Good that you noticed this is (implicit) implementing RX bulking, which
is where much of the performance gain originates from.

It is true, I am inspired by Eric's paper (I love it). Do notice that
this is not blocking or interfering with Erics/others continued work in
this area.  This implementation just show that the section "break the
pipe!" idea works very well for XDP. 

More on config knobs below.

> Shouldn't we take the CPU(s) running XDP on the RX queues out from
> the normal process scheduler, so that we have a guarantee that user
> space or unrelated kernel tasks cannot interfere with them anymore,
> and we could then turn them into busy polling eventually (e.g. as
> long as XDP is running there and once off could put them back into
> normal scheduling domain transparently)?

We should be careful not to invent networking config knobs that belongs
to other parts of the kernel, like the scheduler.  We already have
ability to control where IRQ's land via procfs smp_affinity.  And if
you want to avoid CPU isolation, we can use the boot cmdline
"isolcpus" (hint like DPDK recommend/use for zero-loss configs).  It is
the userspace tool (or sysadm) loading the XDP program, who is
responsible for having configures the CPU smp_affinity alignment.

Making NAPI busy-poll is out of scope for this patchset. Someone
should work on this separately.  It would just help/improve this kind
of scheme.

I actually think it would be more relevant to add/put the "remote" CPUs
in the 'cpumap' into a separate scheduler group.  To implement stuff
like auto-scaling and power-saving.

**RECORDED INFORMATION**
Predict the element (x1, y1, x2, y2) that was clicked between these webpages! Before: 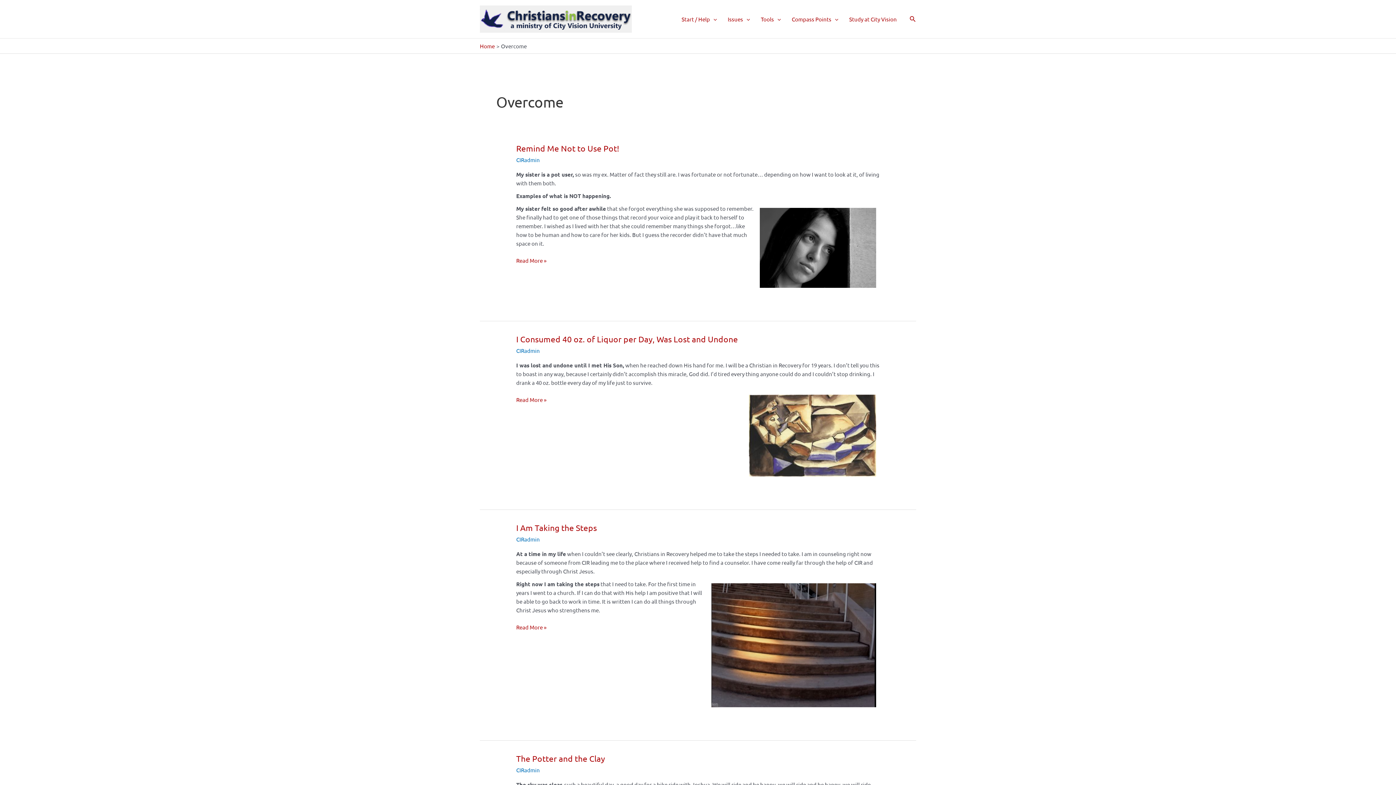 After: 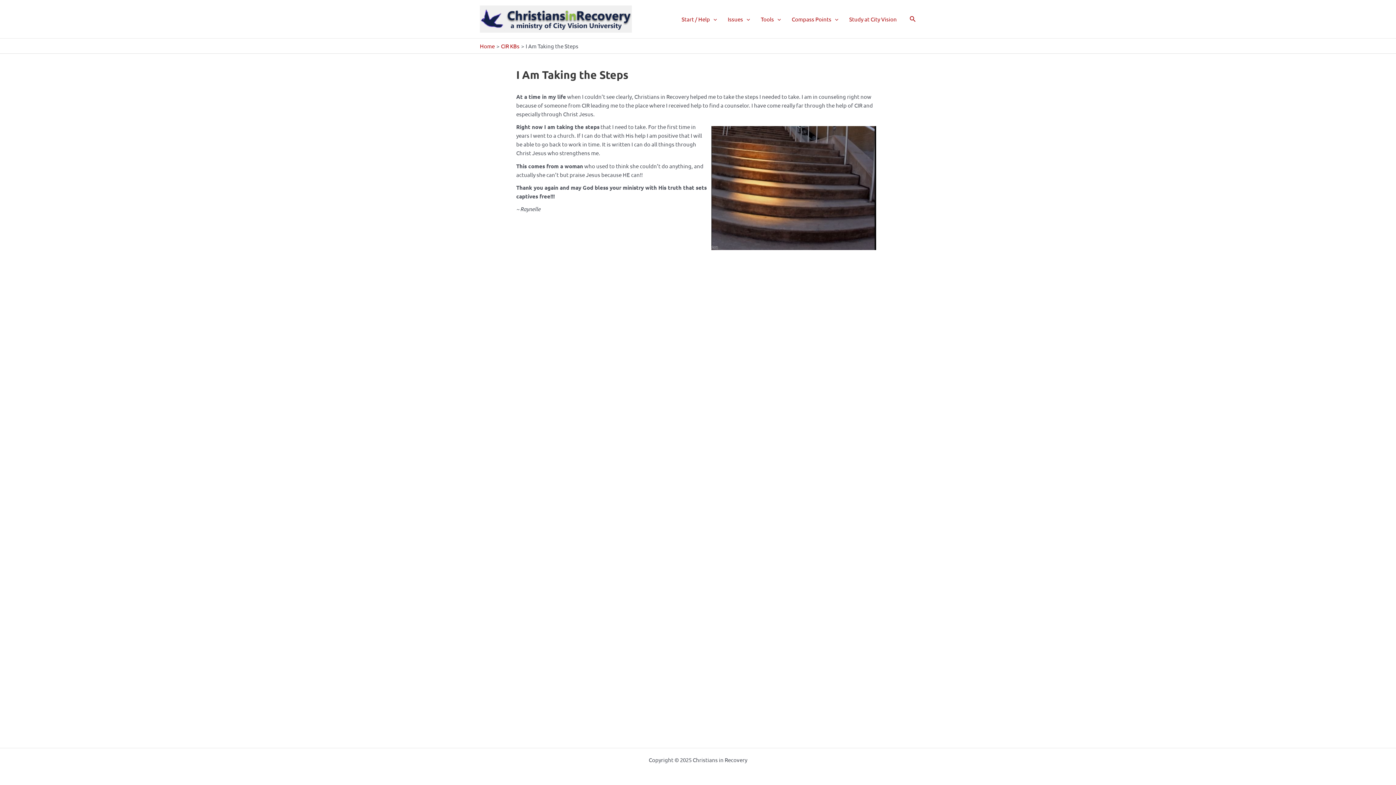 Action: label: I Am Taking the Steps
Read More » bbox: (516, 623, 546, 631)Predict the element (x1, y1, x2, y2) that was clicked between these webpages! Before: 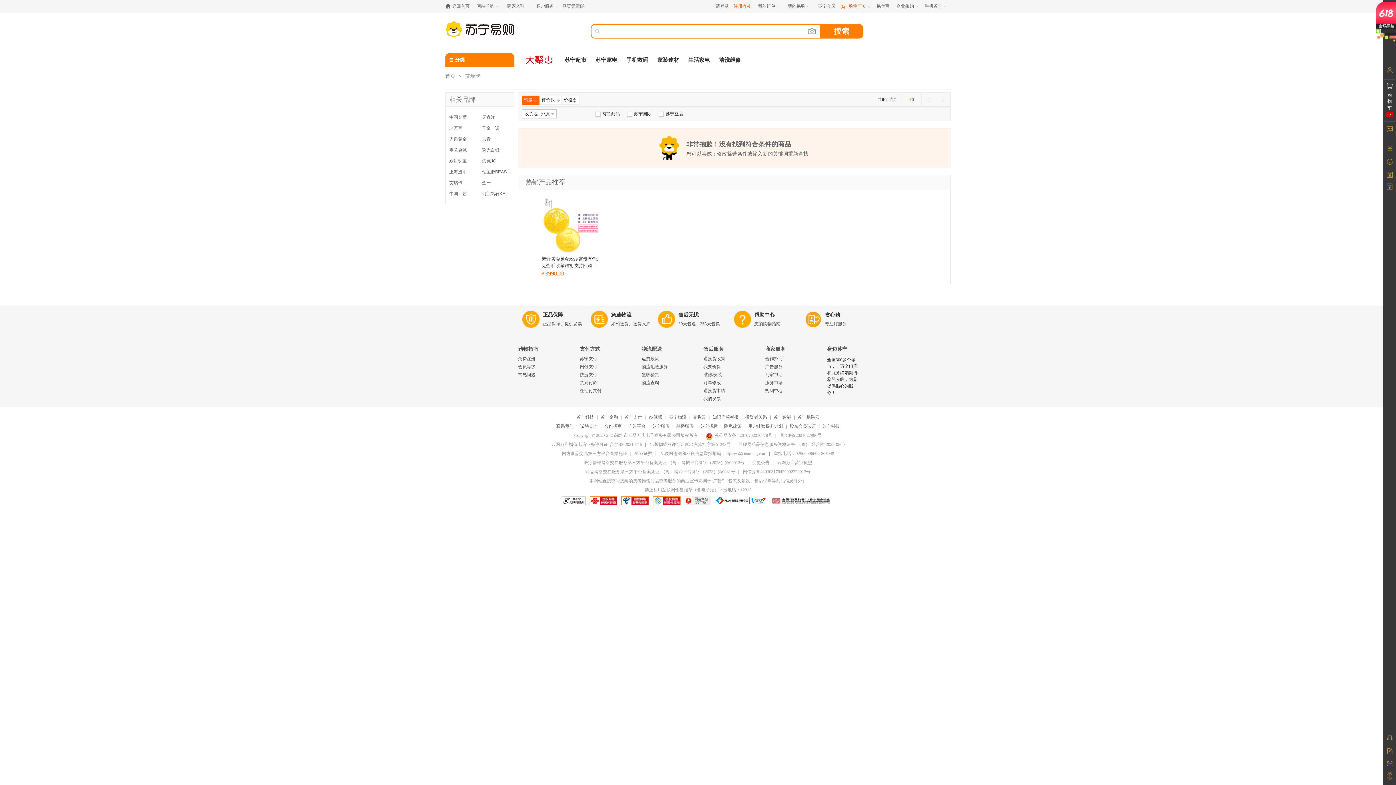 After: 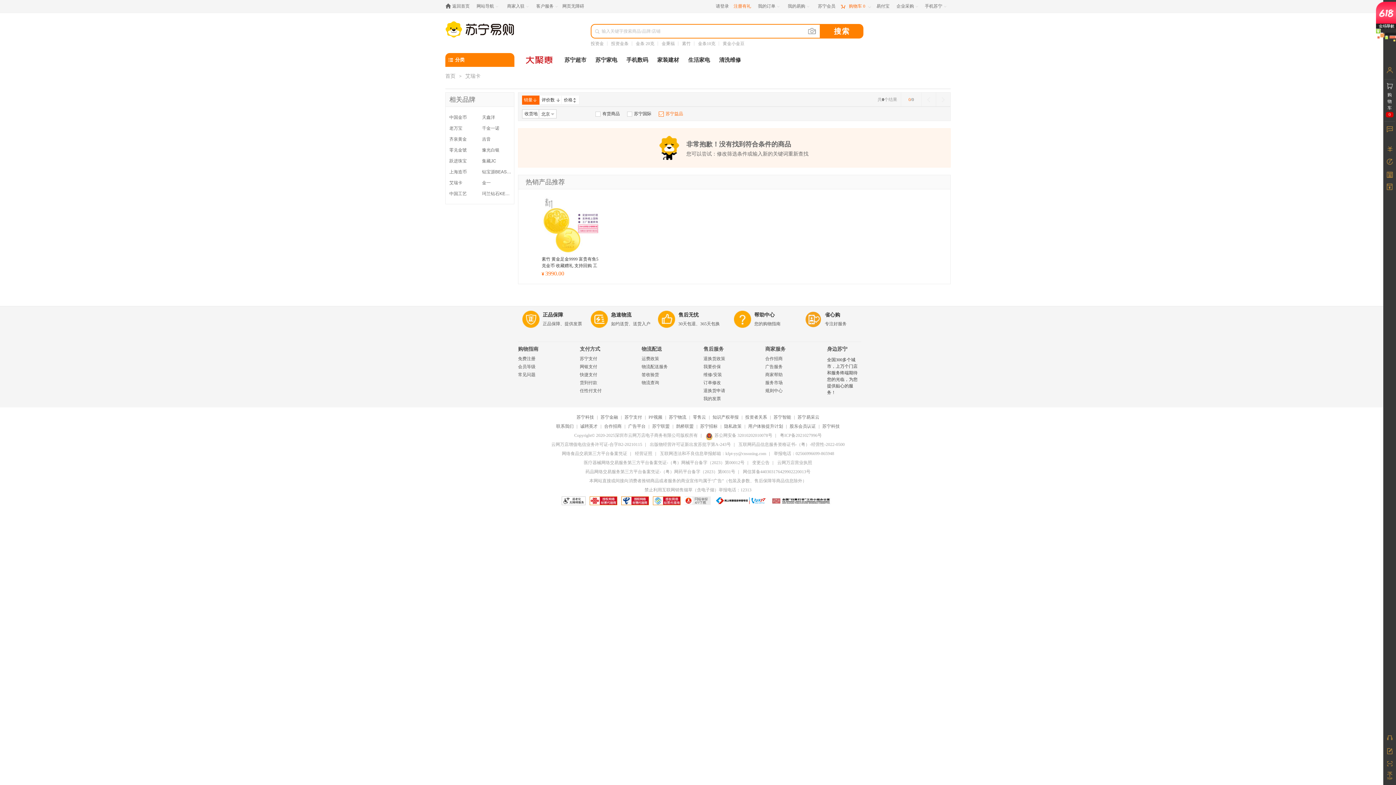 Action: label: 筛选苏宁益品 bbox: (658, 109, 683, 118)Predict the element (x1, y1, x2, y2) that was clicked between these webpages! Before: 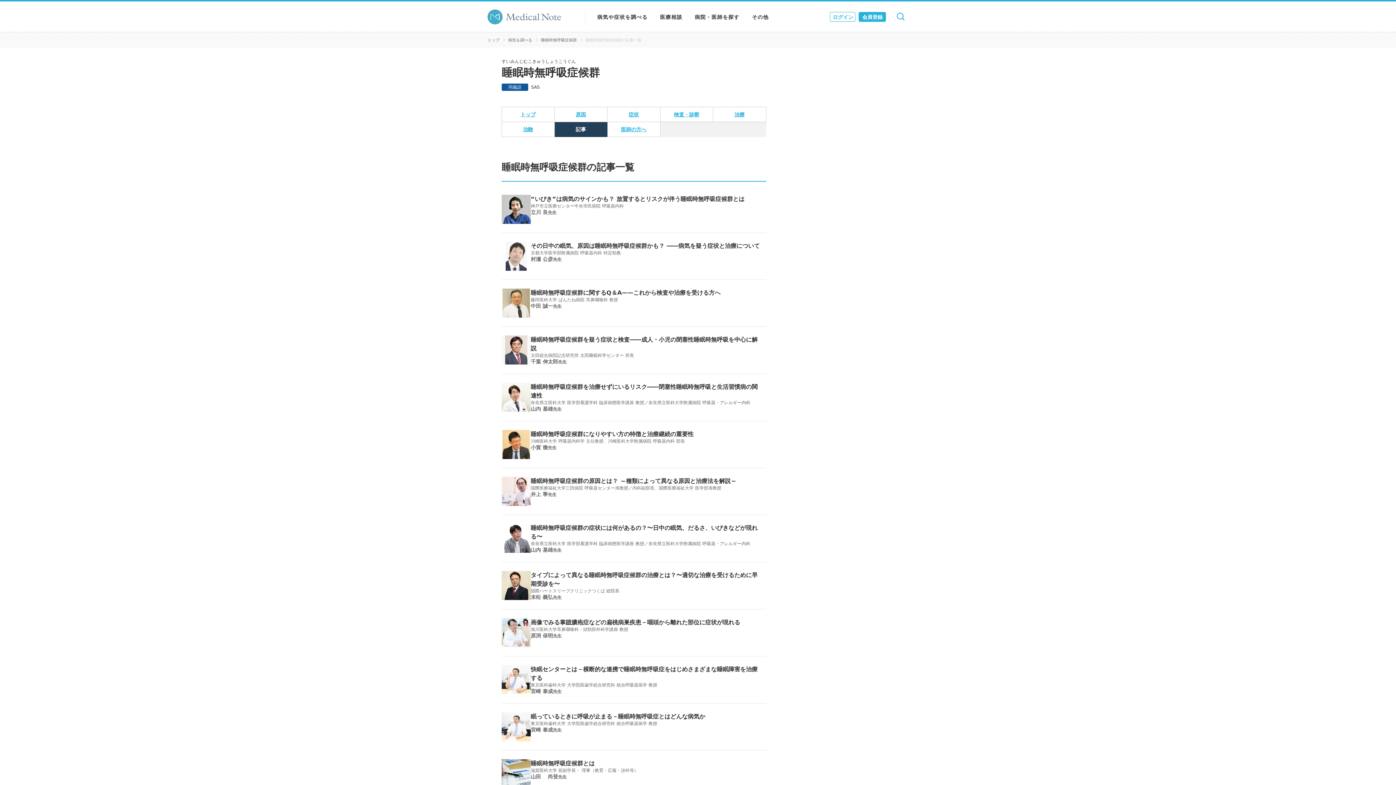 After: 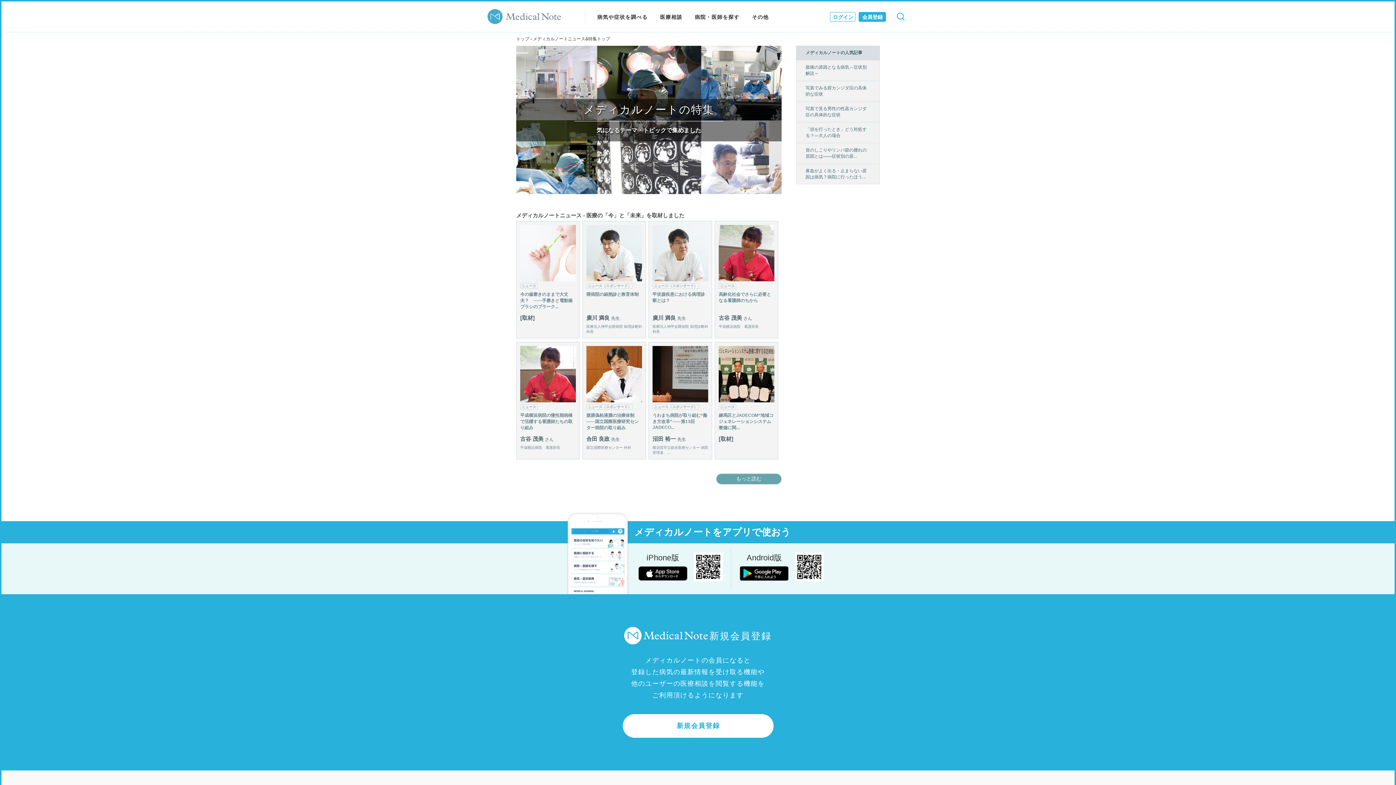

**TASK INSTRUCTIONS**
[1] In the XDP discussion, what does the writer say is out of scope for this patchset?
[2] Reproduce the part of the XDP discussion that begins at the words "Good that you" and stops after "well for XDP.", substituting "speedup" for "performance gain".

**OUTPUTS FOR THE TASKS**
[1] Making NAPI busy-poll is out of scope for this patchset.

[2]
Good that you noticed this is (implicit) implementing RX bulking, which
is where much of the speedup originates from.

It is true, I am inspired by Eric's paper (I love it). Do notice that
this is not blocking or interfering with Erics/others continued work in
this area.  This implementation just show that the section "break the
pipe!" idea works very well for XDP.